Background: Generalizability of AI colonoscopy algorithms is important for wider adoption in clinical practice. However, current techniques for evaluating performance on unseen data require expensive and time-intensive labels. Methods: We use a "Masked Siamese Network" (MSN) to identify novel phenomena in unseen data and predict polyp detector performance. MSN is trained to predict masked out regions of polyp images, without any labels. We test MSN's ability to be trained on data only from Israel and detect unseen techniques, narrow-band imaging (NBI) and chromendoscoy (CE), on colonoscopes from Japan (354 videos, 128 hours). We also test MSN's ability to predict performance of Computer Aided Detection (CADe) of polyps on colonoscopies from both countries, even though MSN is not trained on data from Japan. Results: MSN correctly identifies NBI and CE as less similar to Israel whitelight than Japan whitelight (bootstrapped z-test, |z| > 496, p < 10^-8 for both) using the label-free Frechet distance. MSN detects NBI with 99% accuracy, predicts CE better than our heuristic (90% vs 79% accuracy) despite being trained only on whitelight, and is the only method that is robust to noisy labels. MSN predicts CADe polyp detector performance on in-domain Israel and out-of-domain Japan colonoscopies (r=0.79, 0.37 respectively). With few examples of Japan detector performance to train on, MSN prediction of Japan performance improves (r=0.56). Conclusion: Our technique can identify distribution shifts in clinical data and can predict CADe detector performance on unseen data, without labels. Our self-supervised approach can aid in detecting when data in practice is different from training, such as between hospitals or data has meaningfully shifted from training. MSN has potential for application to medical image domains beyond colonoscopy.

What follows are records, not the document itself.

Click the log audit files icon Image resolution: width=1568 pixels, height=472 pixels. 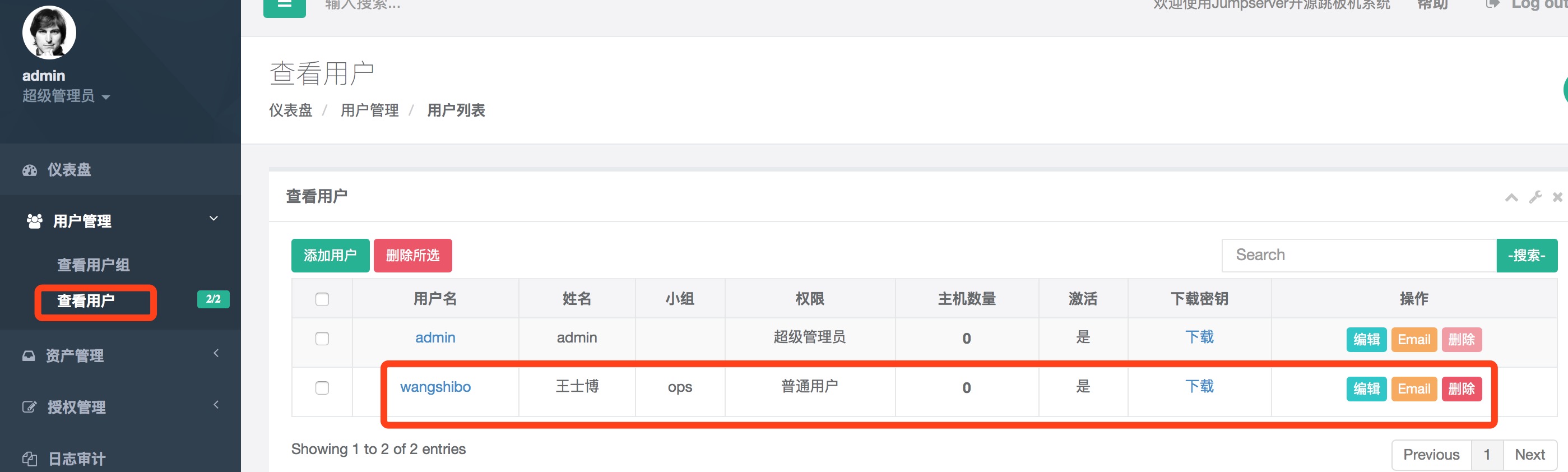click(x=29, y=459)

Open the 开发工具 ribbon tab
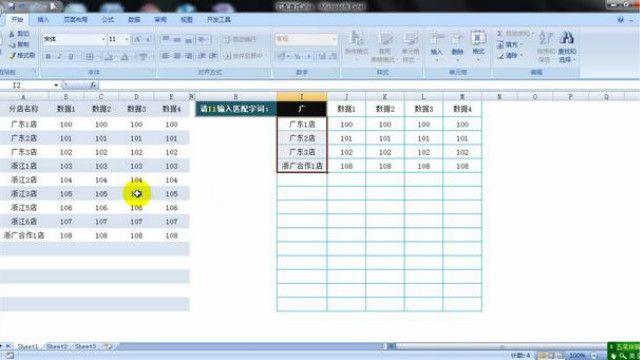[x=219, y=20]

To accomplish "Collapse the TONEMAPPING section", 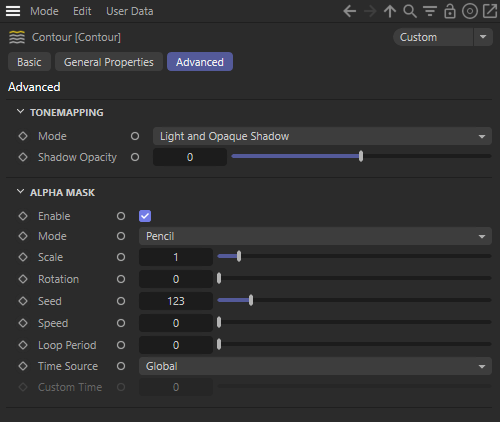I will point(20,112).
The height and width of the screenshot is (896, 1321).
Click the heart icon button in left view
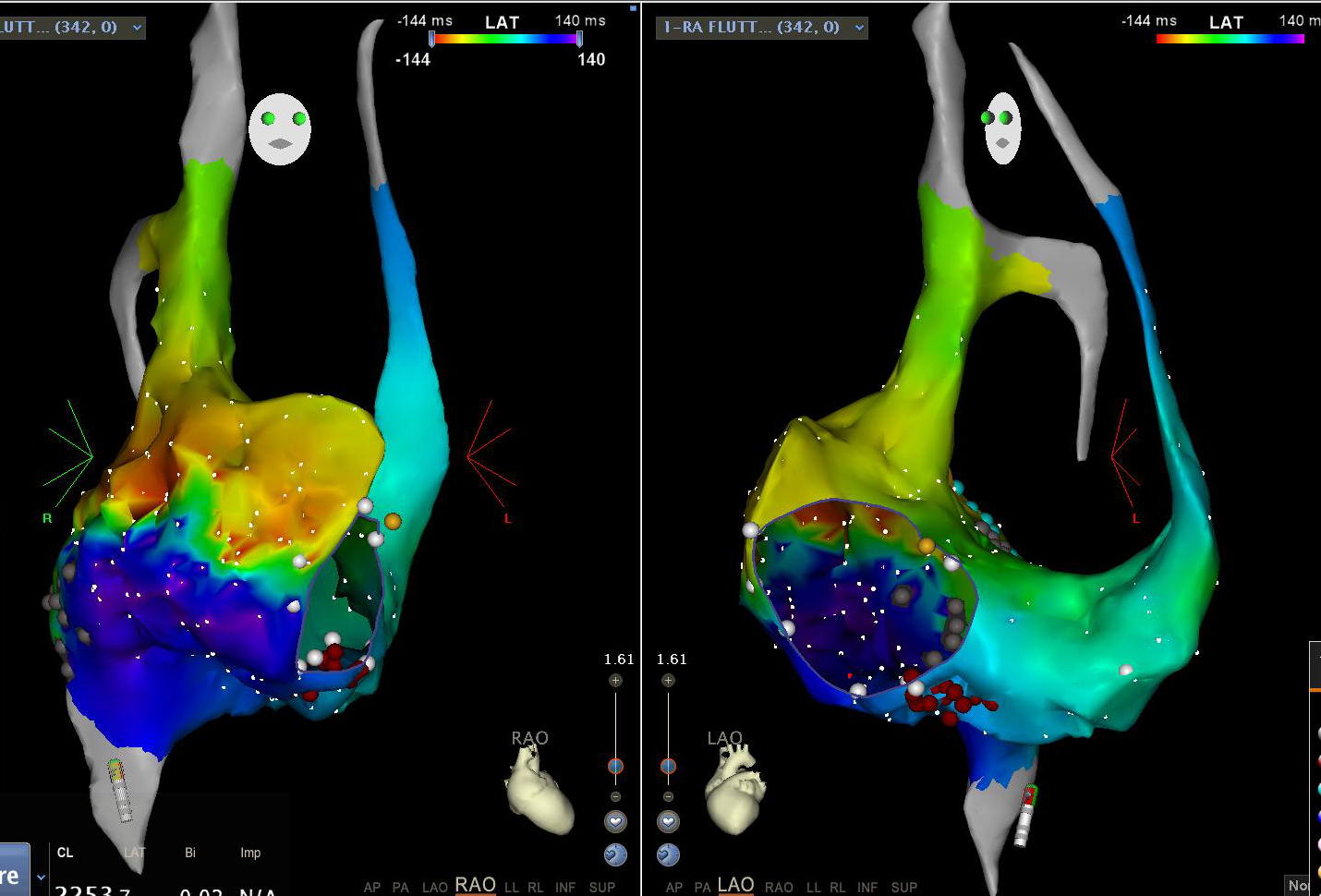pos(615,821)
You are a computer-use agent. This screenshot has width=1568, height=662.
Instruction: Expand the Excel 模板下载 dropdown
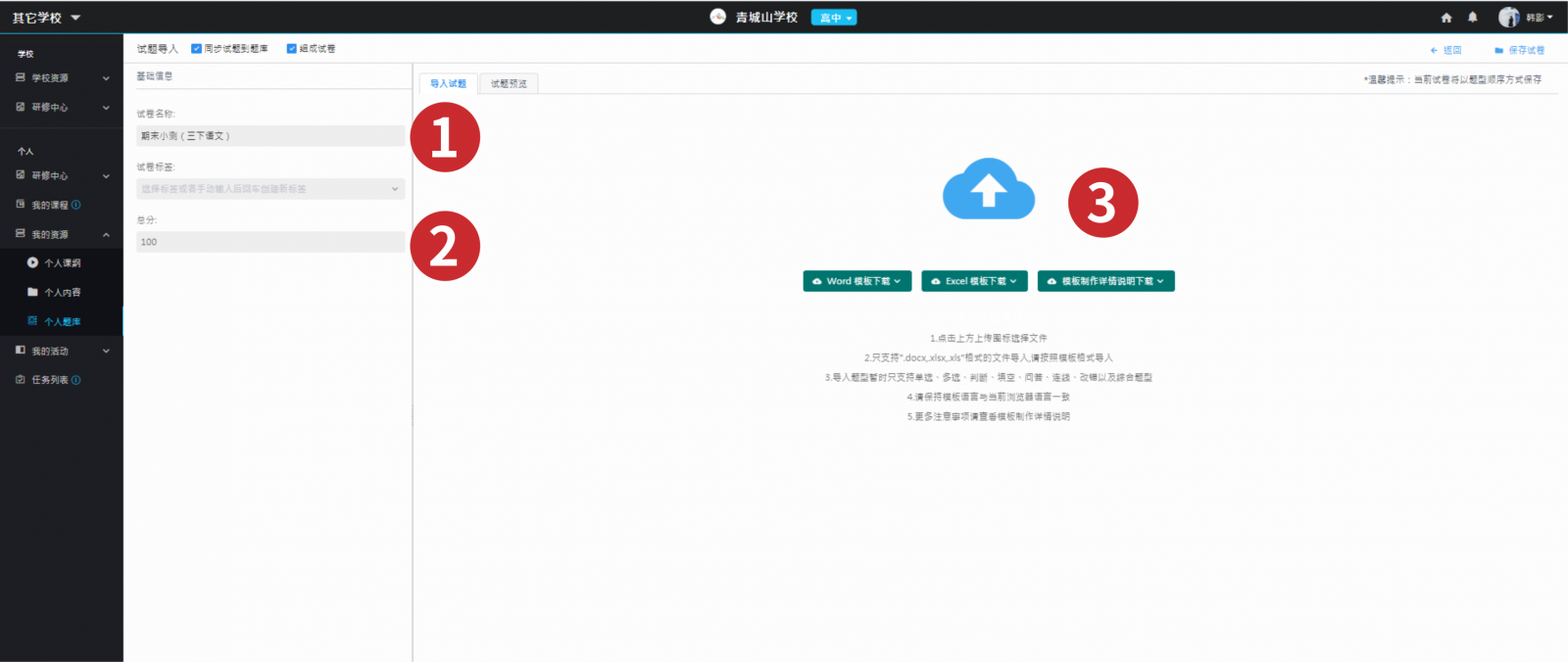pos(974,281)
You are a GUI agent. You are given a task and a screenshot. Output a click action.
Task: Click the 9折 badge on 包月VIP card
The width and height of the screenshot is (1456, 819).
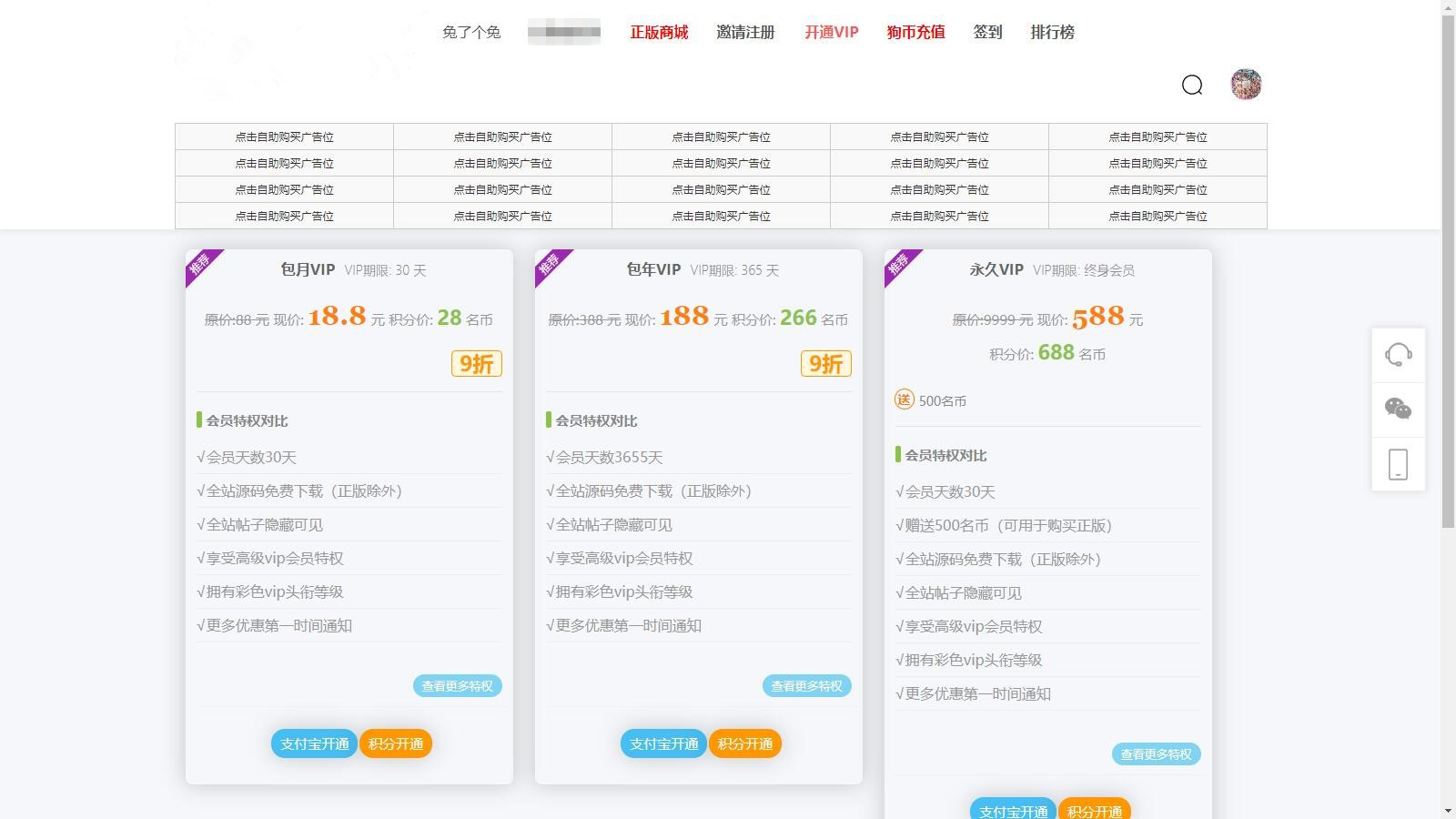[476, 364]
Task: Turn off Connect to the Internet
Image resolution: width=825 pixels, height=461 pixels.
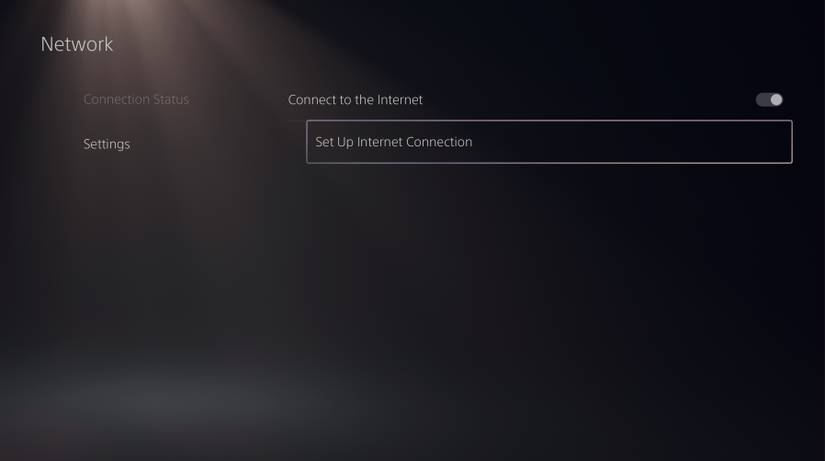Action: click(769, 99)

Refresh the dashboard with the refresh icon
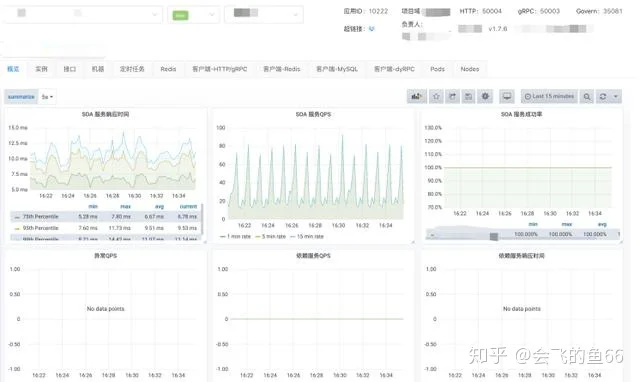tap(602, 96)
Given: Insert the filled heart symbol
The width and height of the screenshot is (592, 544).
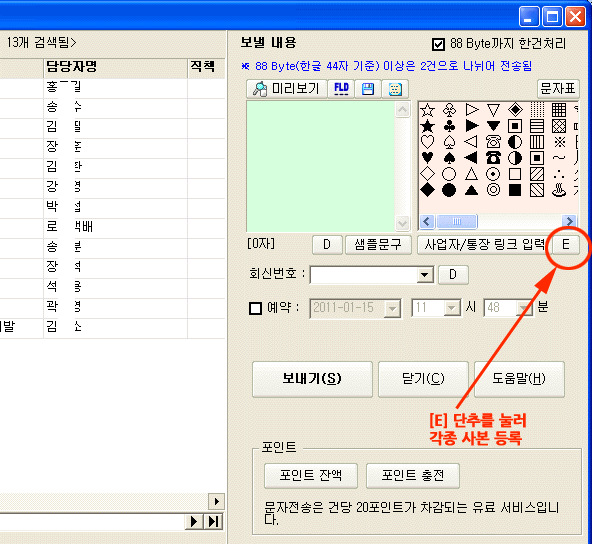Looking at the screenshot, I should coord(427,157).
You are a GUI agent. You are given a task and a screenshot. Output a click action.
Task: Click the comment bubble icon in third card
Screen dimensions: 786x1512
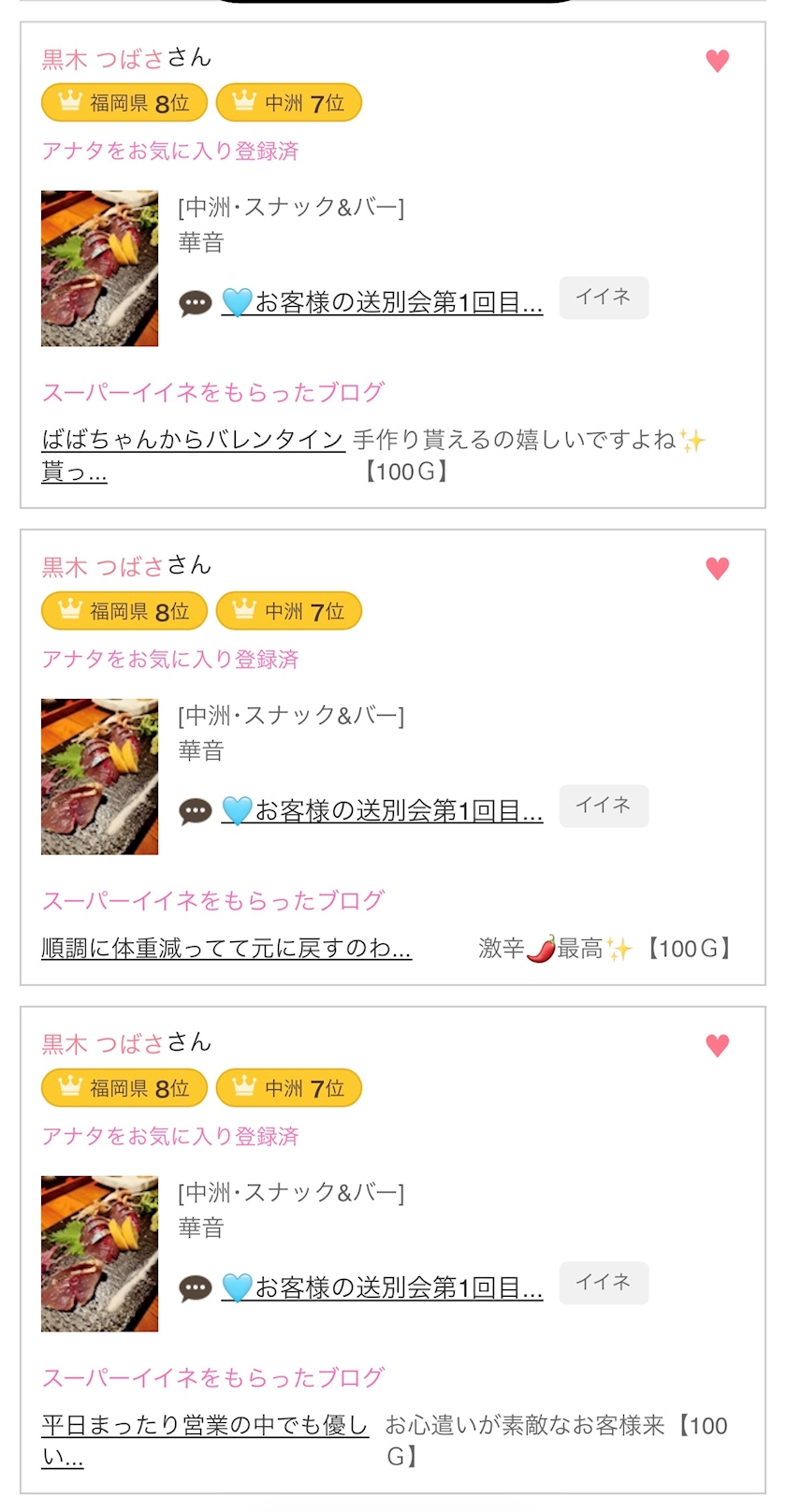[195, 1288]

翻译：背景：AI结肠镜算法的泛化能力对于其在临床实践中的广泛采用至关重要。然而，当前评估模型在未见数据上性能的技术需要昂贵且耗时的标注。方法：我们采用“掩码孪生网络”（MSN）识别未见数据中的新现象，并预测息肉检测器的性能。MSN通过预测息肉图像中被掩码的区域进行训练，无需任何标注。我们测试了MSN仅使用以色列数据进行训练后，检测来自日本结肠镜（354段视频，128小时）中的未见技术——窄带成像（NBI）和染色内镜（CE）的能力。同时，我们评估了MSN在未使用日本数据训练的情况下，预测两国结肠镜检查中息肉计算机辅助检测（CADe）性能的能力。结果：MSN通过无标签的弗雷歇距离正确识别了NBI和CE与以色列白光内镜的相似度低于日本白光内镜（自助法z检验，|z| > 496，两者p < 10^-8）。MSN检测NBI的准确率达99%，对CE的预测优于我们的启发式方法（准确率90% vs 79%），且仅基于白光内镜数据训练，并且是唯一对噪声标签鲁棒的方法。MSN在领域内（以色列）和领域外（日本）结肠镜数据上预测了CADe息肉检测器的性能（相关系数分别为r=0.79和0.37）。当使用少量日本检测器性能数据进行训练时，MSN对日本性能的预测提升至r=0.56。结论：我们的技术能够在无需标签的情况下识别临床数据中的分布偏移，并预测CADe检测器在未见数据上的性能。这种自监督方法有助于检测实际数据与训练数据的差异，例如不同医院之间的数据差异或数据相较于训练集出现实质性偏移。MSN具备扩展到结肠镜之外医学图像领域的潜力。